=== INFORMATION SUPPLIED ===

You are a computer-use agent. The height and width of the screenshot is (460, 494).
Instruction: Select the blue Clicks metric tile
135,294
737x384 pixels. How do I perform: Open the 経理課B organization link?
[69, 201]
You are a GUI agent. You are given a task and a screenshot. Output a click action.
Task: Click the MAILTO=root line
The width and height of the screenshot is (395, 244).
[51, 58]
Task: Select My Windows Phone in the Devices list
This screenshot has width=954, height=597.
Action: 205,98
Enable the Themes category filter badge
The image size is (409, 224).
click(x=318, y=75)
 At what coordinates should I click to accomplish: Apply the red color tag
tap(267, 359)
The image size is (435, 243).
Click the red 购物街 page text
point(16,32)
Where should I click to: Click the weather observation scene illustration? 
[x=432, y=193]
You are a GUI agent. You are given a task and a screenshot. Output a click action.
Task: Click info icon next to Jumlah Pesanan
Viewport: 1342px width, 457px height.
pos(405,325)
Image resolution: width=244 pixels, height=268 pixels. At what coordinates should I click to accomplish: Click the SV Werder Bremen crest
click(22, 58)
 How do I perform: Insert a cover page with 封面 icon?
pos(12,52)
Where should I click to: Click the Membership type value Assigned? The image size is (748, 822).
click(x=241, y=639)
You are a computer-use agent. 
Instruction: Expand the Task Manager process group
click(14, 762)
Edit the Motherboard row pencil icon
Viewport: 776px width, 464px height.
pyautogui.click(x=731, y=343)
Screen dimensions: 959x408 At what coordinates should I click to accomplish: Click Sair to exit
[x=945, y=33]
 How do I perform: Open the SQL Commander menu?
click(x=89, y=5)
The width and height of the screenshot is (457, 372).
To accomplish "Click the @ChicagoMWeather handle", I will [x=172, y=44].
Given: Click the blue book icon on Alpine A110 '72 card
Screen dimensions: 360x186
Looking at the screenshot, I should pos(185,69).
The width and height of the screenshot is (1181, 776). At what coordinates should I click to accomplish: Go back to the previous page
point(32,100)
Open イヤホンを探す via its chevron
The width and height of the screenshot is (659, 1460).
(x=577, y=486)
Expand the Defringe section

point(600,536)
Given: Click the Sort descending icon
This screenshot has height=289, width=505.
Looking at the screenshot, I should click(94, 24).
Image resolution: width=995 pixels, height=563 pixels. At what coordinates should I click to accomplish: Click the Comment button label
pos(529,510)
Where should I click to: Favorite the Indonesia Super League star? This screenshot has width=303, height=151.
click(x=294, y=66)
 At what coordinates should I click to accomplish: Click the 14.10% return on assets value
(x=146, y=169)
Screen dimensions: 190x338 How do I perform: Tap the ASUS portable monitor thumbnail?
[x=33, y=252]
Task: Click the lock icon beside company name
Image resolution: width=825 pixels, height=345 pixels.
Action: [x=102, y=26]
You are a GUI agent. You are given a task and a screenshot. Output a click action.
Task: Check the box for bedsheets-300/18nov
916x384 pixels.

===

> _DIRECTIONS FOR THIS TASK_
Repeat word for word every line from the start of the entries to the line holding "Given: Click the Sort descending icon", inclusive, and nothing else.

> _FINAL ANSWER_
You are a computer-use agent. The height and width of the screenshot is (460, 494).
Instruction: Select the blue Clicks metric tile
135,294
737x384 pixels. How do I perform: Open the 経理課B organization link?
[69, 201]
You are a GUI agent. You are given a task and a screenshot. Output a click action.
Task: Click the MAILTO=root line
The width and height of the screenshot is (395, 244).
[51, 58]
Task: Select My Windows Phone in the Devices list
This screenshot has width=954, height=597.
Action: 205,98
Enable the Themes category filter badge
The image size is (409, 224).
click(x=318, y=75)
 At what coordinates should I click to accomplish: Apply the red color tag
tap(267, 359)
The image size is (435, 243).
Click the red 购物街 page text
point(16,32)
Where should I click to: Click the weather observation scene illustration? 
[x=432, y=193]
You are a GUI agent. You are given a task and a screenshot. Output a click action.
Task: Click info icon next to Jumlah Pesanan
Viewport: 1342px width, 457px height.
pos(405,325)
Image resolution: width=244 pixels, height=268 pixels. At what coordinates should I click to accomplish: Click the SV Werder Bremen crest
click(22, 58)
 How do I perform: Insert a cover page with 封面 icon?
pos(12,52)
Where should I click to: Click the Membership type value Assigned? The image size is (748, 822).
click(x=241, y=639)
You are a computer-use agent. 
Instruction: Expand the Task Manager process group
click(14, 762)
Edit the Motherboard row pencil icon
Viewport: 776px width, 464px height.
pyautogui.click(x=731, y=343)
Screen dimensions: 959x408 At what coordinates should I click to accomplish: Click Sair to exit
[x=945, y=33]
 How do I perform: Open the SQL Commander menu?
click(x=89, y=5)
The width and height of the screenshot is (457, 372).
To accomplish "Click the @ChicagoMWeather handle", I will [x=172, y=44].
Given: Click the blue book icon on Alpine A110 '72 card
Screen dimensions: 360x186
Looking at the screenshot, I should pos(185,69).
The width and height of the screenshot is (1181, 776). At what coordinates should I click to accomplish: Go back to the previous page
point(32,100)
Open イヤホンを探す via its chevron
The width and height of the screenshot is (659, 1460).
(x=577, y=486)
Expand the Defringe section

point(600,536)
Given: Click the Sort descending icon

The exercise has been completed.